Alice reversed, mule-heels first, from its opening. She crunched with her hands and knees over several nuts and bolts and fished out a small item that looked like a stub axle. Alan rushed towards her.
‘Let me do this,’ he said, more enthusiastically than he intended, taking up a central sitting position on the floor. ‘Why don’t you find me things?’
‘I thought I was going to help this time? I thought we were building this together?’
‘But you’re so good at finding things. You can start with the spanner.’
Alice opened the toolbox. She passed him his spanner.

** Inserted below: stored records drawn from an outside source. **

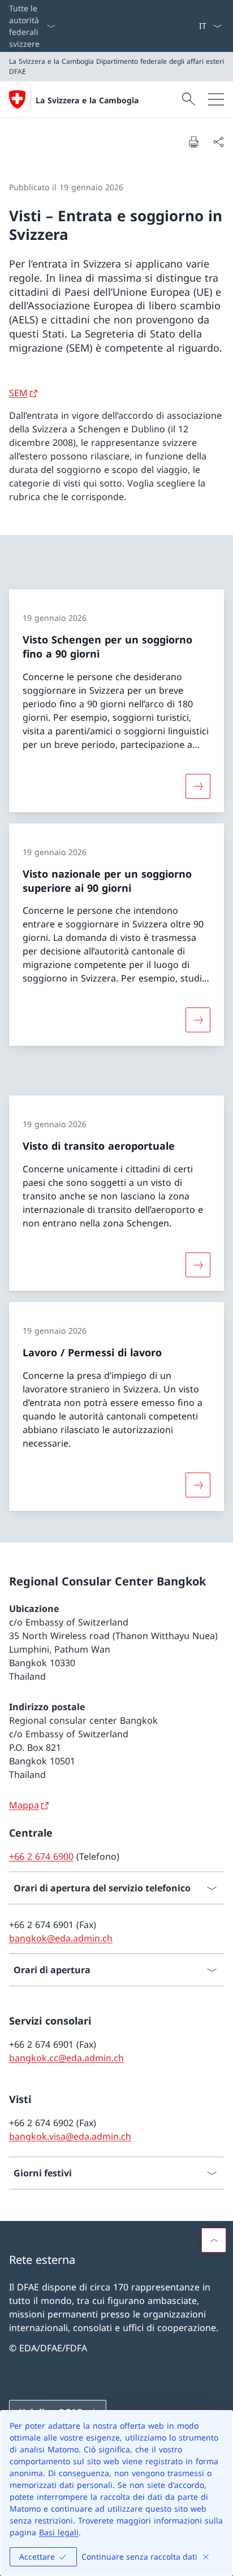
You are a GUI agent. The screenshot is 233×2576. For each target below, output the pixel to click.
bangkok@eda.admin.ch (61, 1938)
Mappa (24, 1805)
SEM (18, 393)
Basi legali (59, 2532)
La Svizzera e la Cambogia (87, 100)
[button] (213, 2240)
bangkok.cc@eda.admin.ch (66, 2058)
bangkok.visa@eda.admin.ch (70, 2136)
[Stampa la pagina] (193, 141)
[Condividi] (218, 141)
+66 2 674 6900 (41, 1856)
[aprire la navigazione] (216, 99)
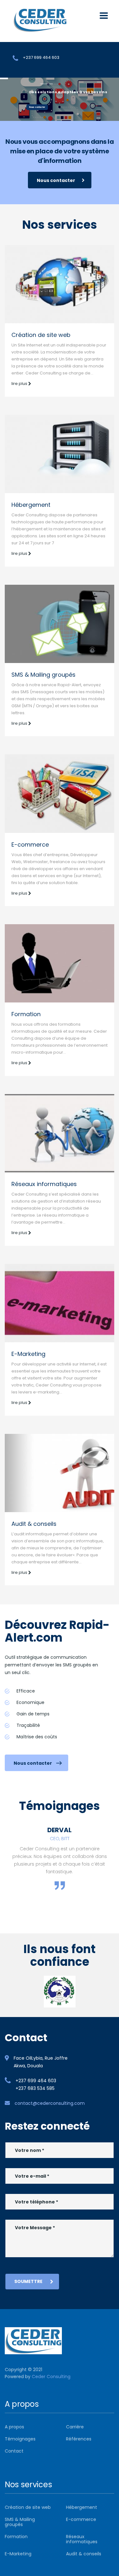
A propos (14, 2426)
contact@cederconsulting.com (50, 2103)
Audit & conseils (33, 1524)
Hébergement (30, 505)
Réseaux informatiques (44, 1184)
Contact (14, 2451)
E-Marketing (28, 1354)
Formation (26, 1014)
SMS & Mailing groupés (43, 675)
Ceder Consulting (51, 2376)
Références (78, 2438)
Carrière (75, 2426)
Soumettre (28, 2281)
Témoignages (20, 2438)
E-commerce (30, 844)
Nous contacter (37, 107)
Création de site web (40, 335)
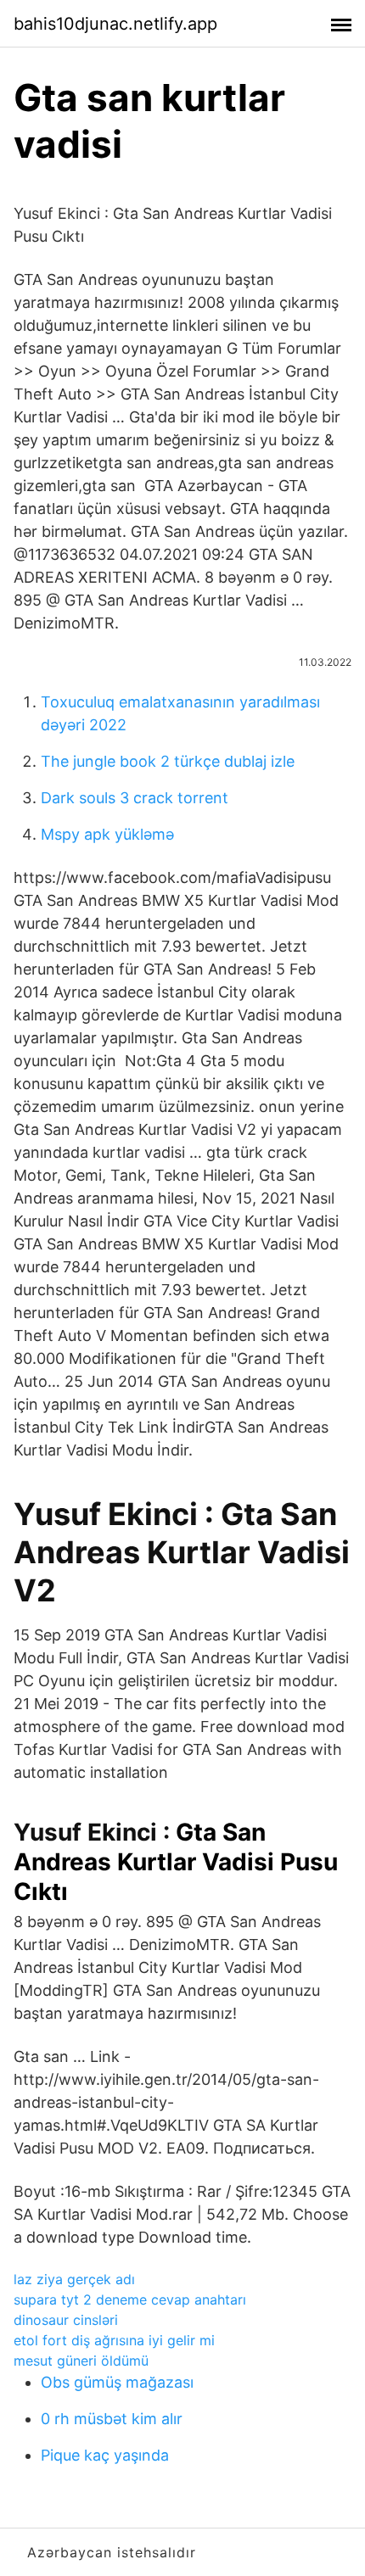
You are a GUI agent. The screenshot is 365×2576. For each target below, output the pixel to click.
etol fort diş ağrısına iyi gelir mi (114, 2340)
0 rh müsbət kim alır (111, 2419)
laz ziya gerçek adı (74, 2279)
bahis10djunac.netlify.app (115, 23)
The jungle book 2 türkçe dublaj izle (168, 761)
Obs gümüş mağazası (117, 2382)
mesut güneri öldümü (81, 2360)
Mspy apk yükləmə (107, 834)
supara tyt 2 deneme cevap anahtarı (130, 2299)
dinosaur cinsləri (66, 2319)
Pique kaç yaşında (105, 2455)
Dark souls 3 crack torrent (134, 798)
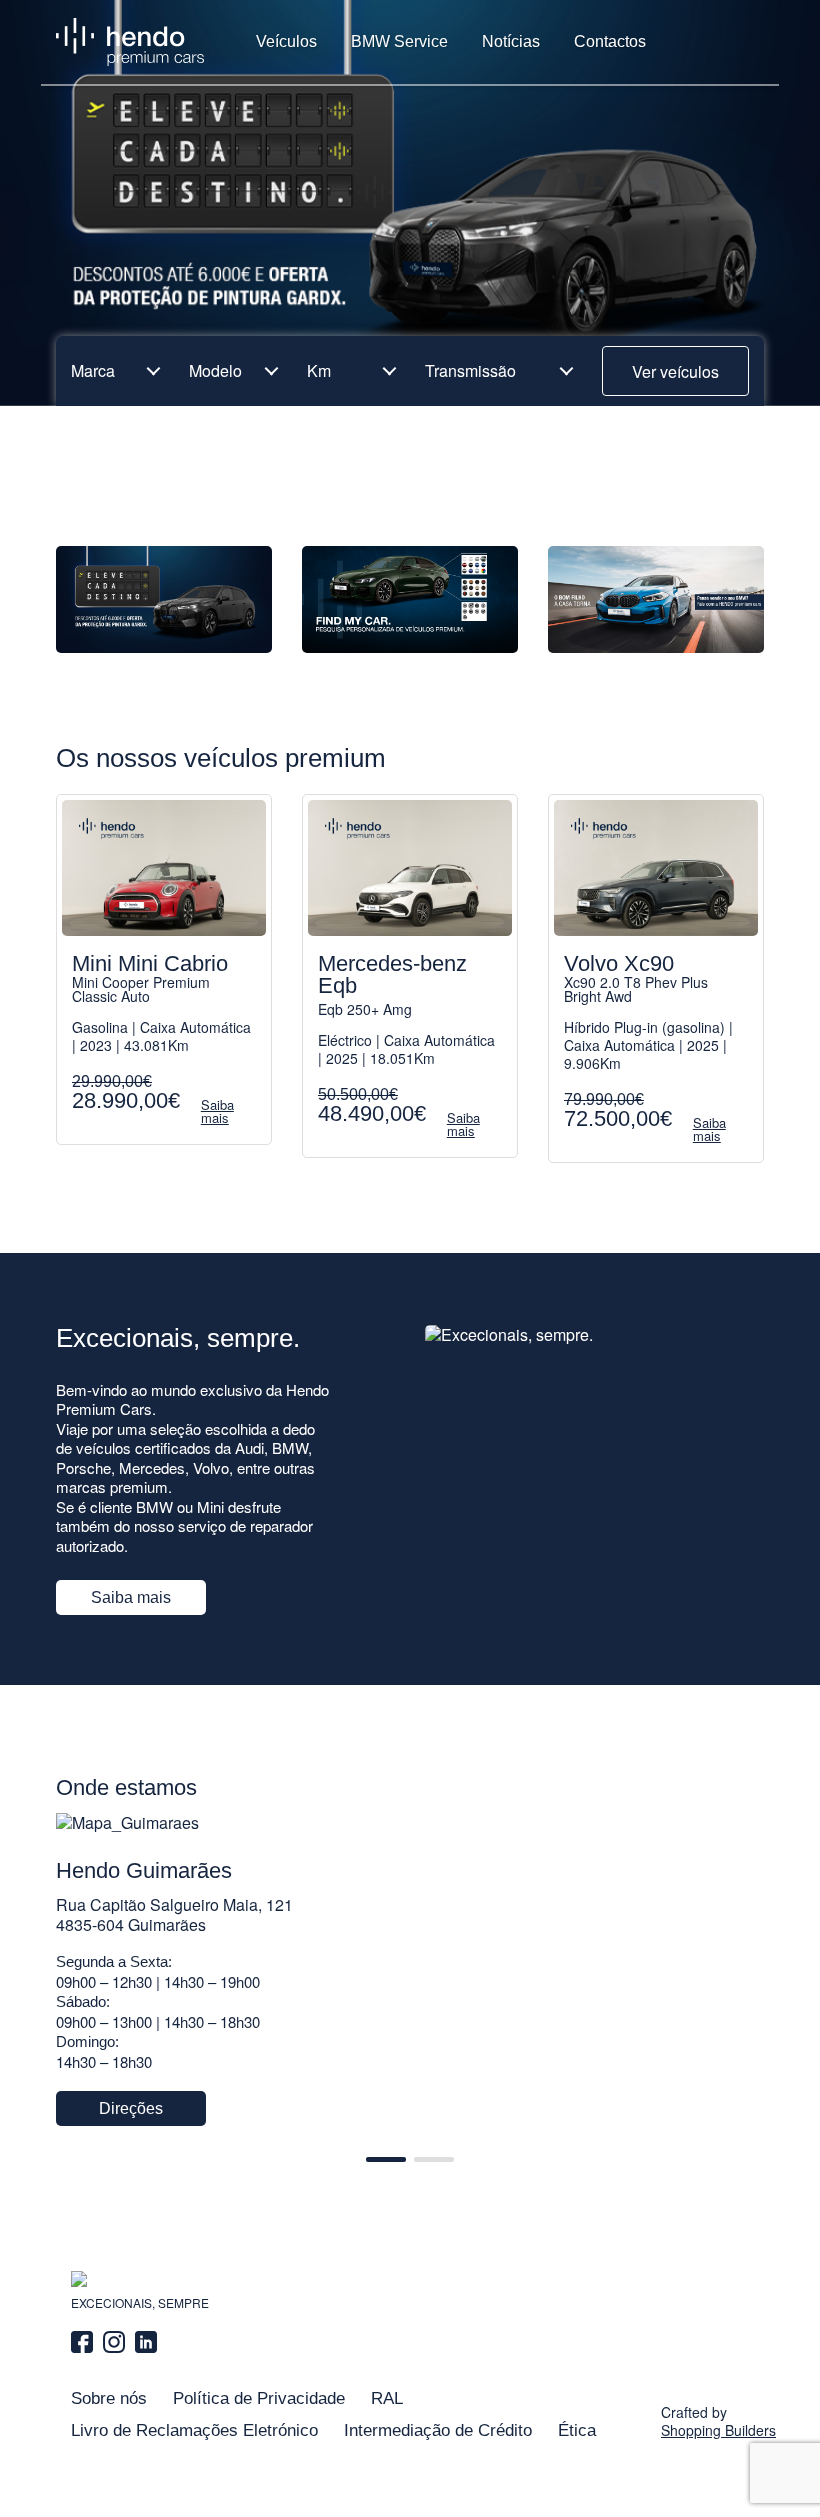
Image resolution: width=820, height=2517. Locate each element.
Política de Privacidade (259, 2398)
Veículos (286, 41)
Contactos (610, 41)
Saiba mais (131, 1597)
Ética (577, 2430)
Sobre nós (109, 2398)
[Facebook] (84, 2342)
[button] (386, 2159)
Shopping (718, 2430)
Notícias (511, 41)
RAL (387, 2398)
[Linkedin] (146, 2342)
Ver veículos (675, 371)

‘Just as well I know what I’m doing. By the time I was Will’s age, I could dismantle and rebuild my bicycle at the drop of a hat. I’ll have the wrench now.’
‘Wrench. Voilà.’
‘That’s another ring spanner.’
‘Is it?’
‘It is.’
‘They all look the same, Alan.’
He laughed indulgently. He knew his tools like old friends. Alan outlined the differences between an open-ended spanner, a ring spanner and an adjustable one, including their different functions and sizes, and Alice nipped her hand to her mouth to dispose of a small yawn. Whilst he matched three bolts with three nuts, Alice crawled back inside the box to have another look for the instructions.
It was a disappointment that Alan couldn’t get Will interested in DIY. It was what fathers and sons did. They built things, and once they’d finished, they drove to specialist shops and looked at new tools with which
to build the same things all over again, only slightly better. Alan had tried with Will. ‘Shall we make a set of shelves, son? How about I show you how to use the electric drill?’ But Will stared back at him with his unsettling deep-brown eyes and his long hair tucked behind his ears and those tiny shoulders like a bunch of twigs. There was something so impenetrable about him. ‘For God’s sake,’ Alan would snap. ‘Why can’t you get a haircut?’
‘Aha!’ cried Alice from inside the box. ‘I’ve found the instructions. They were tucked inside the flap.’
Alan had expected a leaflet, but what she had found was a black manual. It looked more like a hymn book than a set of instructions for a kit.
‘I’d better take a look,’ he said. Alice was already flicking through the pages, her face bunched into a frown.
‘It doesn’t seem to be in English, Alan. It doesn’t even have pictures.’ She pushed the book towards him.
She was right. What language was this? It was page upon page of curlicues and swirls. It looked more like musical notes than letters, wearing pointed hats and shoes.
‘So how are we supposed to make a bicycle if we have no idea what to do?’ she asked. She was almost on the verge of tears. ‘Why did you leave this so late, Alan?’
There was nothing for it but to be practical. Use his common sense. He rooted through the nuts and bolts, efficiently pairing them together.
Alice knelt at his side, her hands twitching in her lap. ‘Are you sure I can’t do anything?’
‘I think I should just get us started. Ratchet, please.’
‘You said we would do this together. What is a ratchet?’
‘This is a ratchet, Alice. Do I have to do everything?’
‘No, Alan. You could let me help. Like we agreed …’
‘Once I’ve got the skeleton of the thing, that’s when you can do all the detailed work. I mean, you’re marvellous at the detail, Alice. Look at the soft furnishings. Detail is where you come into your own.’